Выспавшись под тенью ясеней, на весьма мягкой подстилке из мха, который целыми войлоками снимается с камней, напившись довольно мало воды и довольно много вина и закусивши кой-чем, двинулись мы с Кастели уже совершенно другою дорогой, именно, стали спускаться по западному склону ее, в виде Аю-дага, Парагильмена и зеленой Яйлы…
С этой стороны спуск гораздо легче, и леса почти нет; когда-то здесь проходил водопровод, о котором я упомянул. Мы напрасно искали следов его. Я был очень рад, что мы выбрали для возвращения эту дорогу. Точка зрения на море, когда вы очутитесь в головище долины, единственная по своей поразительной живописности. Строгая простота и величественность пейзажа доставляет высокое наслаждение; если вы сколько-нибудь художник внутри души вашей, вы остановитесь, объятые безмолвным восторгом, и не скоро сойдете с вашего места.
Описывать тут нечего: все состоит из двух вещей, и все скажется в двух словах.
Справ у вас Кастель, поднимающаяся из глубокой долины, но Кастель не зеленая, а закованная с пяток до макушки с трахитовую броню; с левой — зеленые предгорья Аю-дага, и в рамке этих двух гор, в какой-то особенно далекой глубине, какою-то особенно чарующей синевою колышется безмерное море.
Все дело в сопоставлении отвесной горной крутизны с удивительною глубиною, на которой видно отсюда море, поверх макушек лесистого ущелья. Вы спускаетесь к этому зовущему вас морю тенистыми лесными дорогами, по карнизам сырых ущелий. Сколько этажей в этом спуске — трудно запомнить.
Я уже говорил, как обманывает неопытного человека горное странствование.
Десятки раз вы тщетно надеетесь, что сейчас будете на песку морском, и десятки раз горько убеждаетесь, что под вами еще целые этажи гор, которые нужно перещупать вершок за вершком собственными подошвами.
Кажется, протянул руку, и там; а смотришь, прошел битых два часа. Точно также обманчивы и расстояния горизонтальные.
Никак не хочешь верить, чтобы до горы, которую едва не ощупываешь пальцами, и на которой вам ясен каждый куст, было так далеко.
А между вами и ею несколько сел, много больших имений, даже полей и лесов. Ясно, что не пройдешь скоро.
Впрочем, самый нетерпеливый человек не имел бы повода претендовать на расстояние, путешествуя по этим диким горным садам. Здесь уже много юга, много нового и необыкновенного для жителя севера.

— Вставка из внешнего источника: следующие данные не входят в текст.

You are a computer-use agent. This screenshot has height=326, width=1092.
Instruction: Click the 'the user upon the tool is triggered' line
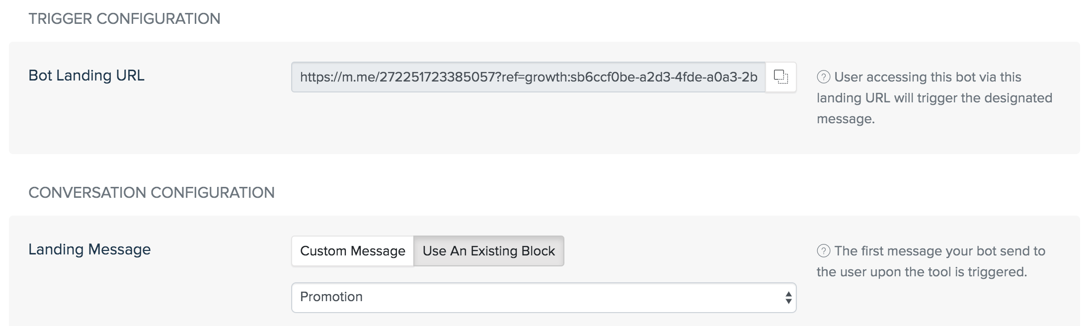click(922, 272)
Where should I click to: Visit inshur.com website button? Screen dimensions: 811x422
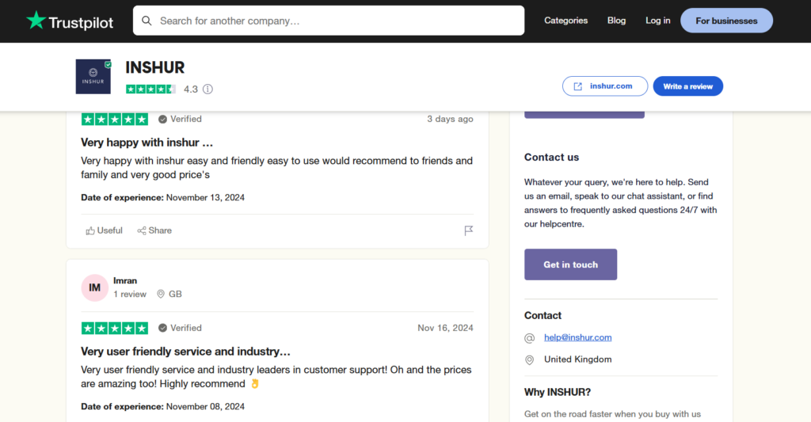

Незнакомые породы дерев, незнакомая сила растительности. Особенно интересны и хороши лианы. Здесь два сорта лиан: дикий виноград и ломонос или клематис. Клематис — владыка и краса здешних лесов.
Он охватывает вас своим нежным запахом, как только нога ваша вступает под сени леса… Он заставляет цвести для вас густыми белыми цветами и дуб, и ясень, и грушу, которые давно уже отцвели… За всех цветет и пахнет, и зеленеет он сам. Вы его не отличите от деревьев, которые он одевает своими цепкими плетями; он взбирается на самые высокие вершины великанов и наряжает их, как молодых на свадьбу; его белые кисти ползут по стволу и свешиваются с веток обильными и пахучими гирляндами; они цветущим мостом и кудрявыми цепями перекидываются с одного дерева на другое, заполняя целые чаши.
О не думайте, чтобы легко было отделаться от нежных объятий этого цветущего красавца; не доверяйте мнимой воздушности его гирлянд… Он ползет от земли такими упругими и толстыми канатами, которые крепче любого ствола. На старом дубе можно найти десятки этих змеевидных тяжей, уже одеревеневших, но крепко натянутых; их можно принять за воздушные корни. Они свиты внутри из бесчисленного множества тягучих волокон и закручены как жгуты. Обыкновенная толщина их в ружейное дуло, но попадаются и толще.